Saved entries:
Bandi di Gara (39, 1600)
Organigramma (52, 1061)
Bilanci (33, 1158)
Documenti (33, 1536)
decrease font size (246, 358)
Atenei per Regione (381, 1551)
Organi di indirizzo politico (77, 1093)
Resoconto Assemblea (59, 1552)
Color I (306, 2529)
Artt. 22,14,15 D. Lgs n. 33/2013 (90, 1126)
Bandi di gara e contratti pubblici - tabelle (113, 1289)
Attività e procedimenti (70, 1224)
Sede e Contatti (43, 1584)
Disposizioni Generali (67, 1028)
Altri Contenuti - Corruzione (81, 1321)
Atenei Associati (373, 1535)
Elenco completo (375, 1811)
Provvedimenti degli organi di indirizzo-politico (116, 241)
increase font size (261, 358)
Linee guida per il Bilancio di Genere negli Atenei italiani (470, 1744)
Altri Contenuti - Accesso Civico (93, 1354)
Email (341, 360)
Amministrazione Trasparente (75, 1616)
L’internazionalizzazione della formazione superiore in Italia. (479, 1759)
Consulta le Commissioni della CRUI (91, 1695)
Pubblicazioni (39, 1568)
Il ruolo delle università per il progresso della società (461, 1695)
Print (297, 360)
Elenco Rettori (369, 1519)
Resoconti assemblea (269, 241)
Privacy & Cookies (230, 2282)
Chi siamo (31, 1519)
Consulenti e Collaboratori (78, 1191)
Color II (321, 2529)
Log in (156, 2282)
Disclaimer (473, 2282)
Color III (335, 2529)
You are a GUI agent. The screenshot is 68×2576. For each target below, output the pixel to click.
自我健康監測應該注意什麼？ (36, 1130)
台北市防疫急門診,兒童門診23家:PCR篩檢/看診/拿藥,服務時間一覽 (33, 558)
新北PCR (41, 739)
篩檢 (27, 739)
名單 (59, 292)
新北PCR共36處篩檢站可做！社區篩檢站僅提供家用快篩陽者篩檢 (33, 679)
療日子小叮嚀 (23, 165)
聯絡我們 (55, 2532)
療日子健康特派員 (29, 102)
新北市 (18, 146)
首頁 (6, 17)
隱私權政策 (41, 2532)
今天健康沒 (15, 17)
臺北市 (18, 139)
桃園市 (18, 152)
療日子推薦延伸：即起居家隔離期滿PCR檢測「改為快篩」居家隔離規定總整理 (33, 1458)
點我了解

EXERCISE DETAILS:
Could you print exactly the lines from the one containing "隱私權政策 (41, 2532)" through the last line of the records above?

WRITTEN RESPONSE:
隱私權政策 (41, 2532)
今天健康沒 (15, 17)
臺北市 (18, 139)
桃園市 (18, 152)
療日子推薦延伸：即起居家隔離期滿PCR檢測「改為快篩」居家隔離規定總整理 (33, 1458)
點我了解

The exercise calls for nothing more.